WHAT TO WORK ON: Swap every "Screen dimensions" in the rows below for "Screen size", leaving everything else the same.

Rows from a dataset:
————————

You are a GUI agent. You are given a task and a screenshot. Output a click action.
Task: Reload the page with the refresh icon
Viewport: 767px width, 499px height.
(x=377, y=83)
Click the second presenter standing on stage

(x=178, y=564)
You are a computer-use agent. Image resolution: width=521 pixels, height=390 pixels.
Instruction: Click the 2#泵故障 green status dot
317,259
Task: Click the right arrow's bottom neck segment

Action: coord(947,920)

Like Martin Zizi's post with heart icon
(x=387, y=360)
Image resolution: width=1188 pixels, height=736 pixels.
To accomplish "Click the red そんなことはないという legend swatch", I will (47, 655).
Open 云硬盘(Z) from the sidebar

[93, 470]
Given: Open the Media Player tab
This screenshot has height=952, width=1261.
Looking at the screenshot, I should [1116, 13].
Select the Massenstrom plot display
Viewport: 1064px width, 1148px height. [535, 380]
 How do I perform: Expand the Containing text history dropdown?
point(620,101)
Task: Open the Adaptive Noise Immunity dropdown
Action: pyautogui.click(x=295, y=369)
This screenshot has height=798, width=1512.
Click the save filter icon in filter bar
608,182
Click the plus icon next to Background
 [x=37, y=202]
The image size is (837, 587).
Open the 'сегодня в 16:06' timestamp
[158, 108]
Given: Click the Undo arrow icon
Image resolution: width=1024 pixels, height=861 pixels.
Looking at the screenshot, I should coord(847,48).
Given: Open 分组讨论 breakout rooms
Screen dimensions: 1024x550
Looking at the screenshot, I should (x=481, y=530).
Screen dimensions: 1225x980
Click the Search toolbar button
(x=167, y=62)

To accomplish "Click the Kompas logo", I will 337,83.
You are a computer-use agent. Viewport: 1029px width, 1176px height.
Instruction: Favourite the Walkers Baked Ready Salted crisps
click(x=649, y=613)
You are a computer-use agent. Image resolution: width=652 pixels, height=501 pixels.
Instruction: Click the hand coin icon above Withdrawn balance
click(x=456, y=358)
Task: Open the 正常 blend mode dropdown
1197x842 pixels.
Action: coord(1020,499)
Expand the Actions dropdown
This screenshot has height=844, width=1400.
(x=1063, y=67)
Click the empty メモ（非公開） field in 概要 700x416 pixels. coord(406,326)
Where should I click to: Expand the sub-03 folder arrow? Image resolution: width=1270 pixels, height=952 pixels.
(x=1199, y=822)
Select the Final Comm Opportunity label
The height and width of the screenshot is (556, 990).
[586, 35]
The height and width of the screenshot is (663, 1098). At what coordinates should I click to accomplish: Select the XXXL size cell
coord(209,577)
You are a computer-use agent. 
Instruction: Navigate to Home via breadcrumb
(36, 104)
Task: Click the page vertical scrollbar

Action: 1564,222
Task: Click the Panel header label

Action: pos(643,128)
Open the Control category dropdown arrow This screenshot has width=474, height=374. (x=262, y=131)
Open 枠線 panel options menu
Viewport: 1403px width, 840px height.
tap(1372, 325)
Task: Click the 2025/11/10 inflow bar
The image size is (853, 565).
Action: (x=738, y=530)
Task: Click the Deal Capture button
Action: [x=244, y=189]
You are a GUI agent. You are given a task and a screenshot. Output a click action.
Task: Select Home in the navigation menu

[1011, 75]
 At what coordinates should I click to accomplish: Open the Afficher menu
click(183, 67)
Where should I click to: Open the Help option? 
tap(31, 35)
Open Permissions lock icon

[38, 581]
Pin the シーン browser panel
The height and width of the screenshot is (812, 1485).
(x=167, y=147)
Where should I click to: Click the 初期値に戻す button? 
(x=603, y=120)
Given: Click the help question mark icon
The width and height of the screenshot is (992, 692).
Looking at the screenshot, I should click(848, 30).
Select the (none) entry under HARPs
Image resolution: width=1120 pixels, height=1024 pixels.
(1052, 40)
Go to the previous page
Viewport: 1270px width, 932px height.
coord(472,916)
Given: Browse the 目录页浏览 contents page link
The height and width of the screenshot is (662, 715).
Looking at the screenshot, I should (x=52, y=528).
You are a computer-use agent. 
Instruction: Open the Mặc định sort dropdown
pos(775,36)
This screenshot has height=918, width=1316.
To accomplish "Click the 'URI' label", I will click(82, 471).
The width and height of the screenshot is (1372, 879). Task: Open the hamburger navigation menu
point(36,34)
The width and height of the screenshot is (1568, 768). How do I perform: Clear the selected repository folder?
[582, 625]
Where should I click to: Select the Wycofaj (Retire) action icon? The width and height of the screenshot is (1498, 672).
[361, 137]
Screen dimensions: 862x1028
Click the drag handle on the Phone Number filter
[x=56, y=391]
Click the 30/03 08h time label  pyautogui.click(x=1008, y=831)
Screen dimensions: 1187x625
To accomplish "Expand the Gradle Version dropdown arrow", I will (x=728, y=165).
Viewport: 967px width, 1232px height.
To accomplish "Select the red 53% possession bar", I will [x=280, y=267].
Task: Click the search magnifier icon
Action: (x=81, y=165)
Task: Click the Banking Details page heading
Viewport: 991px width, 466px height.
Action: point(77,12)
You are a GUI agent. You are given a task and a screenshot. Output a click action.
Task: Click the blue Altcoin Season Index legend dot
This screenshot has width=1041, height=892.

————————

SOLVED EXERCISE:
You are a GUI agent. You are given a task and a screenshot. Output a click action.
Task: Reload the page with the refresh icon
Viewport: 767px width, 499px height.
(x=377, y=83)
Click the second presenter standing on stage

(x=178, y=564)
You are a computer-use agent. Image resolution: width=521 pixels, height=390 pixels.
Instruction: Click the 2#泵故障 green status dot
317,259
Task: Click the right arrow's bottom neck segment

Action: coord(947,920)

Like Martin Zizi's post with heart icon
(x=387, y=360)
Image resolution: width=1188 pixels, height=736 pixels.
To accomplish "Click the red そんなことはないという legend swatch", I will (47, 655).
Open 云硬盘(Z) from the sidebar

[93, 470]
Given: Open the Media Player tab
This screenshot has height=952, width=1261.
Looking at the screenshot, I should [1116, 13].
Select the Massenstrom plot display
Viewport: 1064px width, 1148px height. [535, 380]
 How do I perform: Expand the Containing text history dropdown?
point(620,101)
Task: Open the Adaptive Noise Immunity dropdown
Action: pyautogui.click(x=295, y=369)
This screenshot has height=798, width=1512.
Click the save filter icon in filter bar
608,182
Click the plus icon next to Background
 [x=37, y=202]
The image size is (837, 587).
Open the 'сегодня в 16:06' timestamp
[158, 108]
Given: Click the Undo arrow icon
Image resolution: width=1024 pixels, height=861 pixels.
Looking at the screenshot, I should coord(847,48).
Given: Open 分组讨论 breakout rooms
Screen size: 1024x550
Looking at the screenshot, I should (x=481, y=530).
Screen size: 1225x980
Click the Search toolbar button
(x=167, y=62)

To accomplish "Click the Kompas logo", I will 337,83.
You are a computer-use agent. Viewport: 1029px width, 1176px height.
Instruction: Favourite the Walkers Baked Ready Salted crisps
click(x=649, y=613)
You are a computer-use agent. Image resolution: width=652 pixels, height=501 pixels.
Instruction: Click the hand coin icon above Withdrawn balance
click(x=456, y=358)
Task: Open the 正常 blend mode dropdown
1197x842 pixels.
Action: coord(1020,499)
Expand the Actions dropdown
This screenshot has height=844, width=1400.
(x=1063, y=67)
Click the empty メモ（非公開） field in 概要 700x416 pixels. coord(406,326)
Where should I click to: Expand the sub-03 folder arrow? Image resolution: width=1270 pixels, height=952 pixels.
(x=1199, y=822)
Select the Final Comm Opportunity label
The height and width of the screenshot is (556, 990).
[586, 35]
The height and width of the screenshot is (663, 1098). At what coordinates should I click to accomplish: Select the XXXL size cell
coord(209,577)
You are a computer-use agent. 
Instruction: Navigate to Home via breadcrumb
(36, 104)
Task: Click the page vertical scrollbar

Action: 1564,222
Task: Click the Panel header label

Action: pos(643,128)
Open the Control category dropdown arrow This screenshot has width=474, height=374. (x=262, y=131)
Open 枠線 panel options menu
Viewport: 1403px width, 840px height.
tap(1372, 325)
Task: Click the 2025/11/10 inflow bar
The image size is (853, 565).
Action: (x=738, y=530)
Task: Click the Deal Capture button
Action: [x=244, y=189]
You are a GUI agent. You are given a task and a screenshot. Output a click action.
Task: Select Home in the navigation menu

[1011, 75]
 At what coordinates should I click to accomplish: Open the Afficher menu
click(183, 67)
Where should I click to: Open the Help option? 
tap(31, 35)
Open Permissions lock icon

[38, 581]
Pin the シーン browser panel
The height and width of the screenshot is (812, 1485).
(x=167, y=147)
Where should I click to: Click the 初期値に戻す button? 
(x=603, y=120)
Given: Click the help question mark icon
The width and height of the screenshot is (992, 692).
Looking at the screenshot, I should click(848, 30).
Select the (none) entry under HARPs
Image resolution: width=1120 pixels, height=1024 pixels.
(1052, 40)
Go to the previous page
Viewport: 1270px width, 932px height.
coord(472,916)
Given: Browse the 目录页浏览 contents page link
The height and width of the screenshot is (662, 715).
Looking at the screenshot, I should (x=52, y=528).
You are a computer-use agent. 
Instruction: Open the Mặc định sort dropdown
pos(775,36)
This screenshot has height=918, width=1316.
To accomplish "Click the 'URI' label", I will click(82, 471).
The width and height of the screenshot is (1372, 879). Task: Open the hamburger navigation menu
point(36,34)
The width and height of the screenshot is (1568, 768). How do I perform: Clear the selected repository folder?
[582, 625]
Where should I click to: Select the Wycofaj (Retire) action icon? The width and height of the screenshot is (1498, 672).
[361, 137]
Screen size: 862x1028
Click the drag handle on the Phone Number filter
[x=56, y=391]
Click the 30/03 08h time label  pyautogui.click(x=1008, y=831)
Screen size: 1187x625
To accomplish "Expand the Gradle Version dropdown arrow", I will (x=728, y=165).
Viewport: 967px width, 1232px height.
To accomplish "Select the red 53% possession bar", I will [x=280, y=267].
Task: Click the search magnifier icon
Action: (x=81, y=165)
Task: Click the Banking Details page heading
Viewport: 991px width, 466px height.
Action: point(77,12)
You are a GUI agent. You are given a task and a screenshot. Output a click action.
Task: Click the blue Altcoin Season Index legend dot
This screenshot has width=1041, height=892.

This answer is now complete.